--- START Quoted passage ---

Alfred Hitchcock

Gags Galore

Review of The 39 Steps, Music Theatre of Connecticut

Enter the wacky world of spies in England and Scotland between the two great wars of last century. Adapted by Patrick Barlow for the stage, from John Buchan’s 1915 novel by way of Alfred Hitchcock’s 1935 thriller, The 39 Steps, directed by Pamela Hill at Music Theatre of Connecticut, keeps up a steady pace of escapes and oddball encounters, with the tone of an espionage story jettisoned in favor of skit comedy and slapstick. With all characters played by four actors, and the artifice of theater exposed right on the stage, props get put through their paces and the audience is made to indulge its imagination.

Richard Hannay (Gary Lindemann), Annabella Schmidt (Laura Cable) (photos from Music Theatre of Connecticut)

Richard Hannay (Gary Lindemann), Annabella Schmidt (Laura Cable) (photos from Music Theatre of Connecticut)

MTC likes such stripped down staging, as it has shown with its staged radio shows, and much of the charm of the show comes from a willingness to make theater a frenetic game of make-believe. That starts with Gary Lindemann’s Richard Hanny, a posh Brit who lounges about narrating his ennui before being catapulted into a series of dangerous predicaments by way of an encounter with Annabella Schmidt, a mysterious German woman played with hilarious creepiness by Laura Cable. Lindemann’s Hanny is a kind of unflappable Everyman, even if there’s nothing at all everyday about his adventures.

--- END Quoted passage ---
--- START Supplied records ---

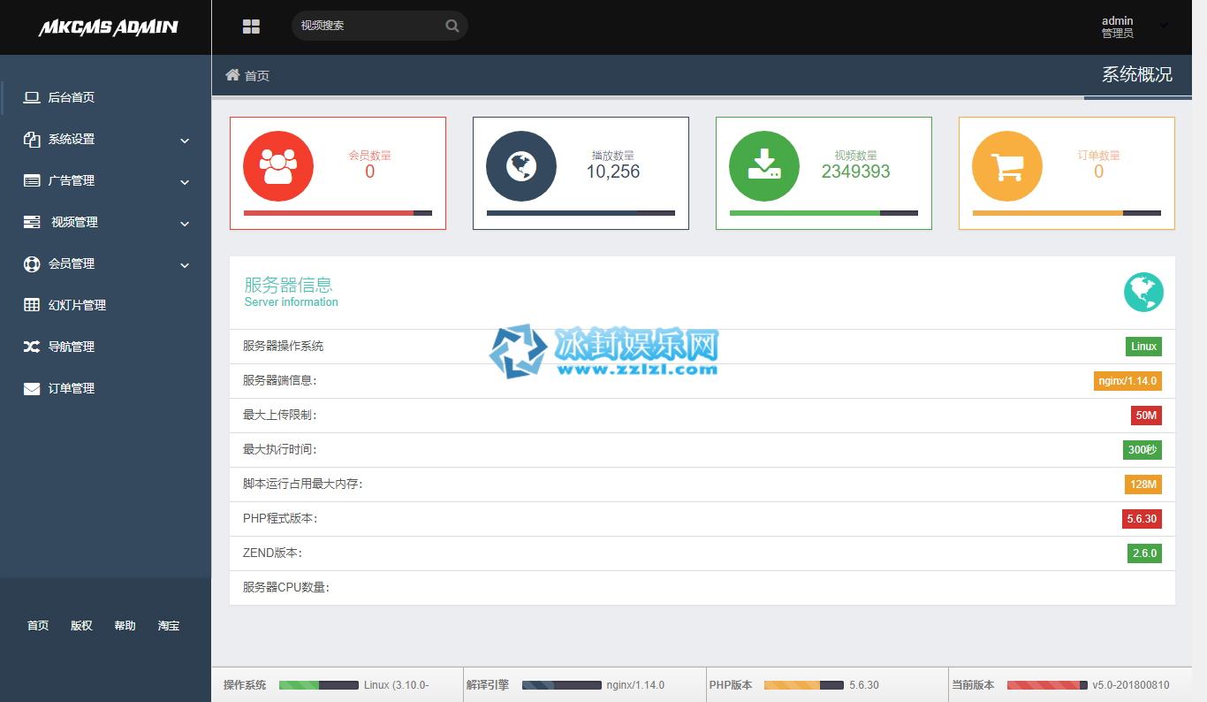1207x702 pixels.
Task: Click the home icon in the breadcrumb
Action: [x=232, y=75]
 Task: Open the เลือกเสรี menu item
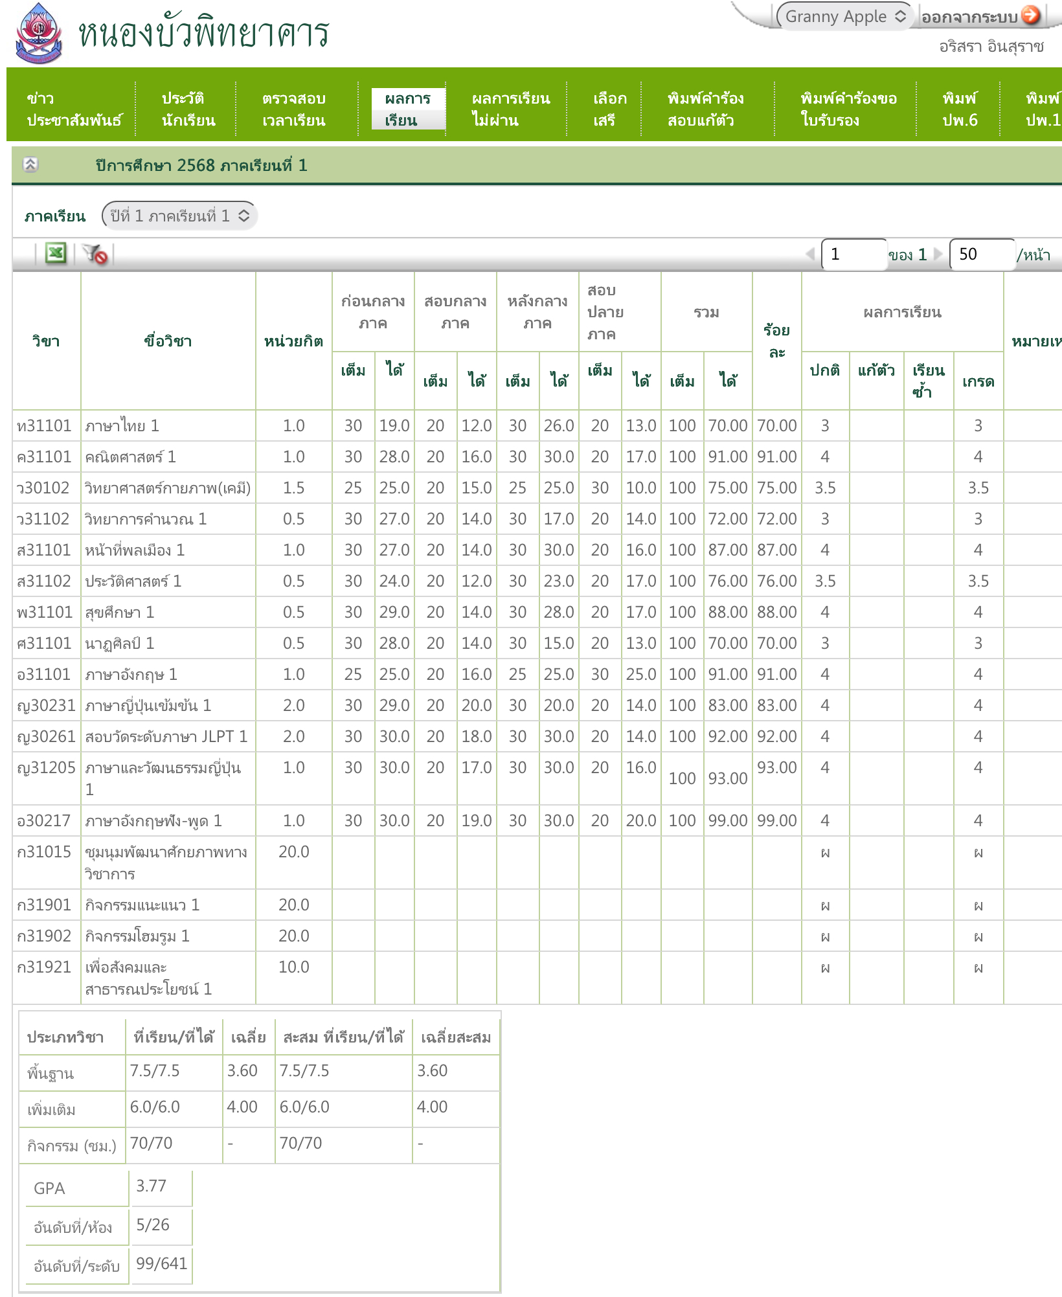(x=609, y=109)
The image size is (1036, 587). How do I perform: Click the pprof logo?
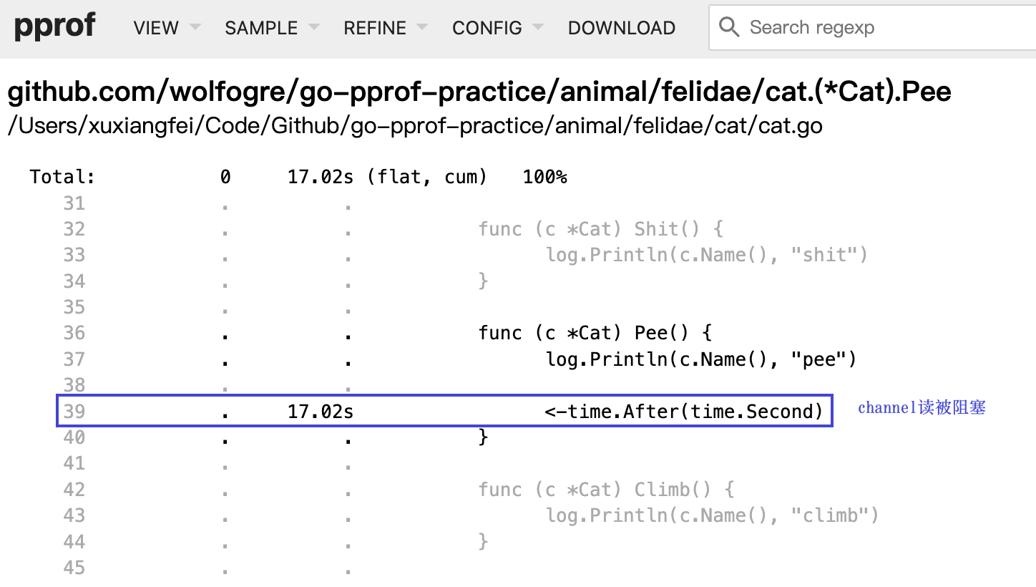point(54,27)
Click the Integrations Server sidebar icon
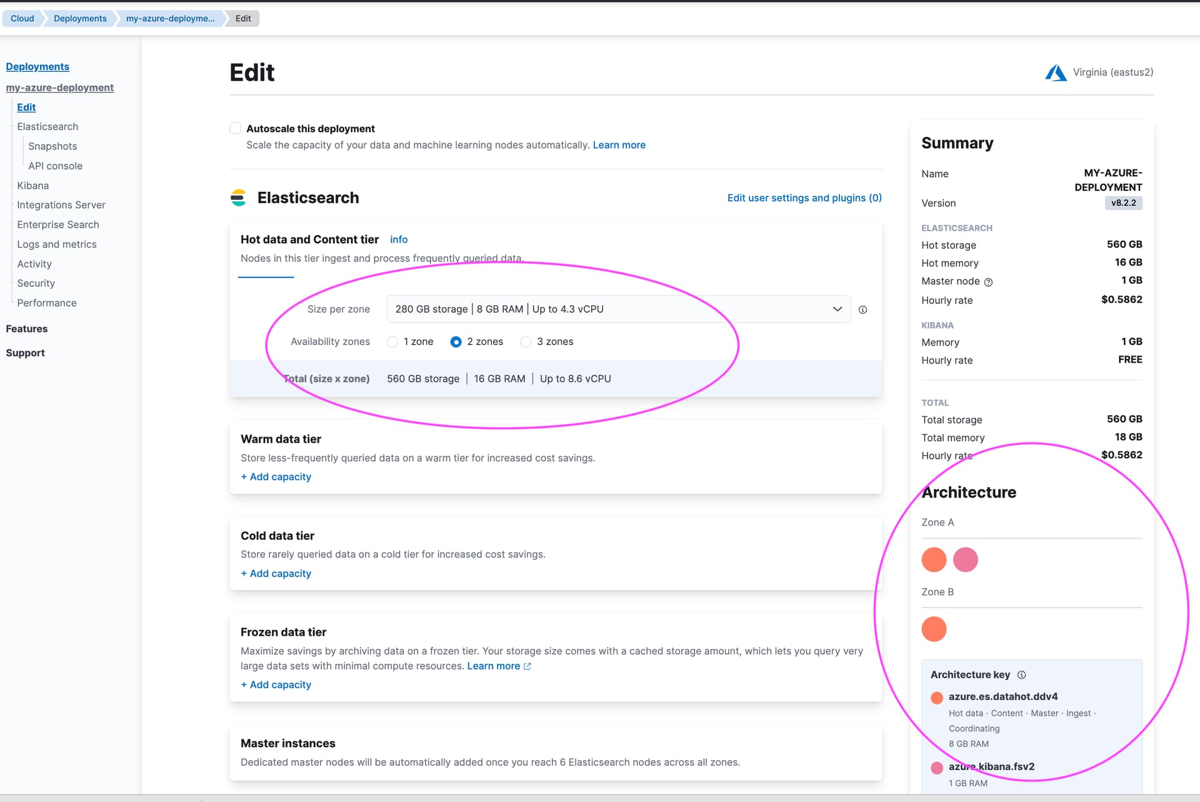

--- END Supplied records ---
--- START Supplied records ---

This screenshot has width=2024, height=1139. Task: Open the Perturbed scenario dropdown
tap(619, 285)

--- END Supplied records ---
--- START Supplied records ---

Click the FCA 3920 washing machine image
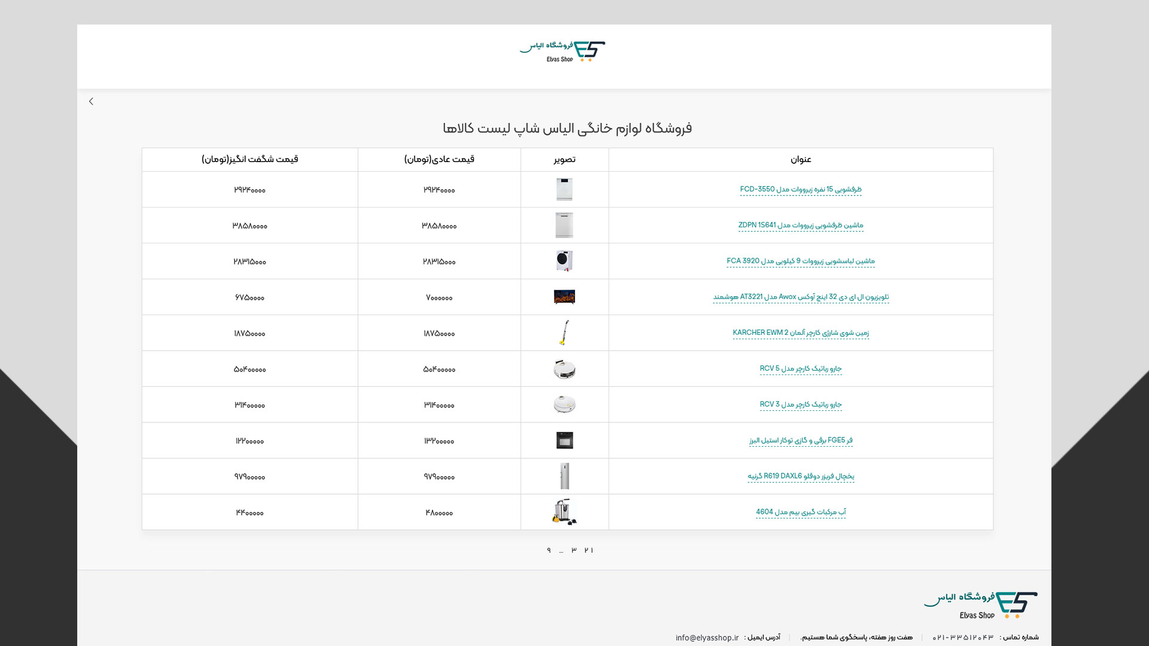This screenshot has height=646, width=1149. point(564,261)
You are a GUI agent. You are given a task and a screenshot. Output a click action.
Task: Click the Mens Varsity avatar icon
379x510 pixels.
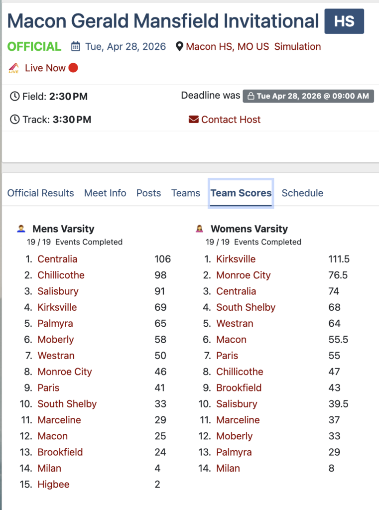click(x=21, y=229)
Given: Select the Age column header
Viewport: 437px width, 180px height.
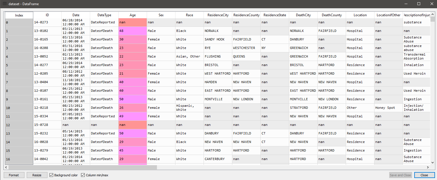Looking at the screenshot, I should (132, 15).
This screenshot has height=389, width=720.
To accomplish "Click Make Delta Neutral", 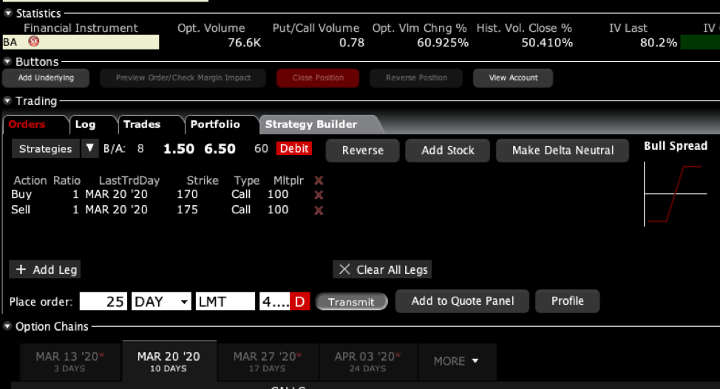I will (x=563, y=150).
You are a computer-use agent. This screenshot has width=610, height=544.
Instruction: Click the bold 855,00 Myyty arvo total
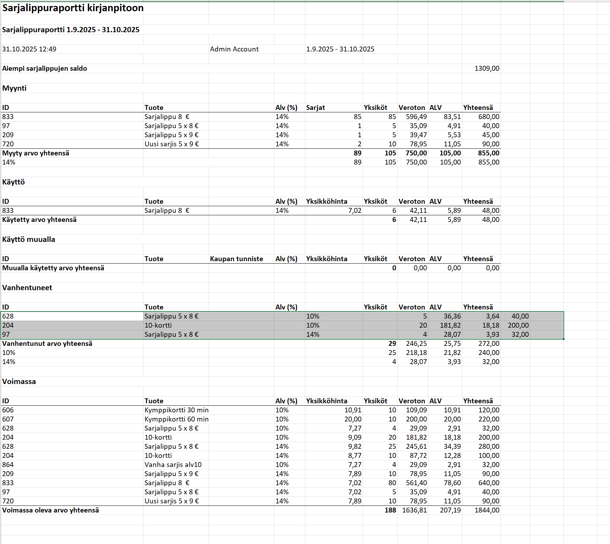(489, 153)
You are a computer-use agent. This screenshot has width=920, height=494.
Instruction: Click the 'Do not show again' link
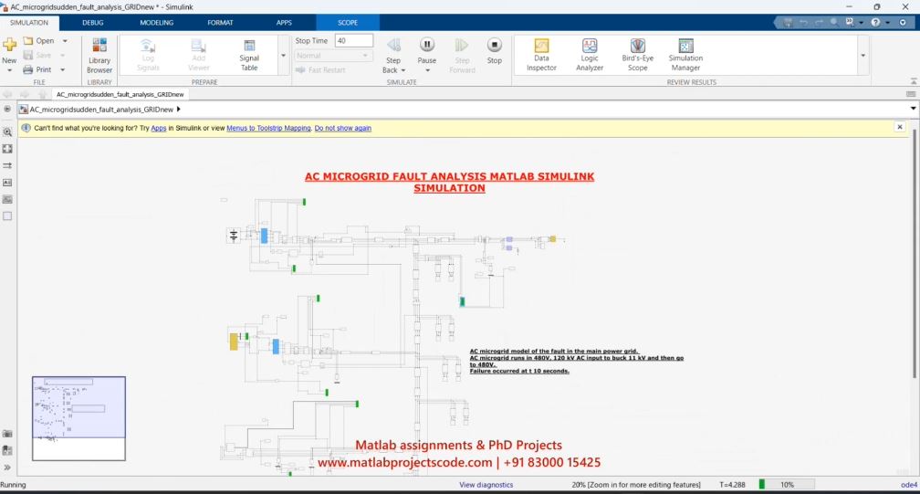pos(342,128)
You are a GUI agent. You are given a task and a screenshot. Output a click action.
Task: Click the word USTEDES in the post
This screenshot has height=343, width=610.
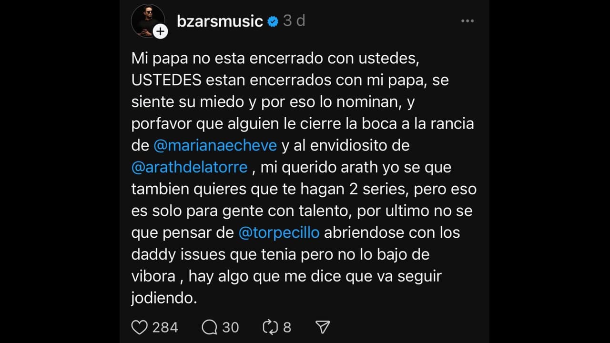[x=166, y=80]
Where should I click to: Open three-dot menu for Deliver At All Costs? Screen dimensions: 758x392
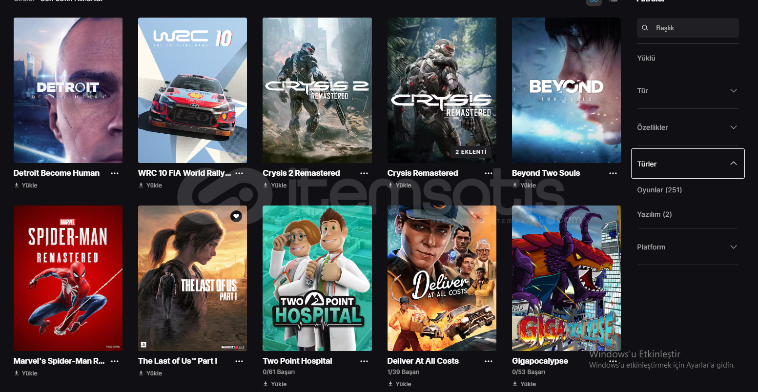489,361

--- END Supplied records ---

Written tasks:
• a. Reproduce, word for word, everything in the review of The 39 Steps from "MTC likes such" down to "about his adventures.".
• b. In one to three sentences, explain what the review of The 39 Steps says makes the audience use its imagination.
• c. Check each statement against the review of The 39 Steps. For each one, answer yes or no and quote the words of the review that decide it. (i) Patrick Barlow adapted the story for the stage. (ii) The production keeps the tone of an espionage story. (iii) Laura Cable plays Annabella Schmidt as a mysterious English woman.

Task-by-task outputs:
• a.
MTC likes such stripped down staging, as it has shown with its staged radio shows, and much of the charm of the show comes from a willingness to make theater a frenetic game of make-believe. That starts with Gary Lindemann’s Richard Hanny, a posh Brit who lounges about narrating his ennui before being catapulted into a series of dangerous predicaments by way of an encounter with Annabella Schmidt, a mysterious German woman played with hilarious creepiness by Laura Cable. Lindemann’s Hanny is a kind of unflappable Everyman, even if there’s nothing at all everyday about his adventures.

• b. All the characters are played by four actors, and the artifice of theater is exposed right on the stage. As a result, props get put through their paces and the audience is made to indulge its imagination.

• c.
(i) Yes: "Adapted by Patrick Barlow for the stage"
(ii) No: "with the tone of an espionage story jettisoned in favor of skit comedy and slapstick"
(iii) No: "a mysterious German woman played with hilarious creepiness by Laura Cable"